** Begin Data provided **
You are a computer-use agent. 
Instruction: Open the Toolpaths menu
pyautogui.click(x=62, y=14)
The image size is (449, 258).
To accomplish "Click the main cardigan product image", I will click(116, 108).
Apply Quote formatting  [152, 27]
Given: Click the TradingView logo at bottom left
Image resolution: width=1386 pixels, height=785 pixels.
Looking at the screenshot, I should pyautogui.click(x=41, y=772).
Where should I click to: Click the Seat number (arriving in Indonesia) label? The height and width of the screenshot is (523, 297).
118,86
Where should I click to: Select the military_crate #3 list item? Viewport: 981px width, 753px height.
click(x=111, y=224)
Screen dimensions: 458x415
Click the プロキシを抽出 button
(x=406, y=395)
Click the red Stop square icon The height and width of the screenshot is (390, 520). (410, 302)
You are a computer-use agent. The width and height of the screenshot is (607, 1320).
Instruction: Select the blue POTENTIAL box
** End Data provided **
What is required.
Rewrite the lines from the first one through the one holding "Apply Quote formatting", inclusive, swapping "cardigan" for "sweater" and changing nothing else. Return only those lines.

Exercise response.
You are a computer-use agent. 
Instruction: Open the Toolpaths menu
pyautogui.click(x=62, y=14)
The image size is (449, 258).
To accomplish "Click the main sweater product image", I will click(116, 108).
Apply Quote formatting  [152, 27]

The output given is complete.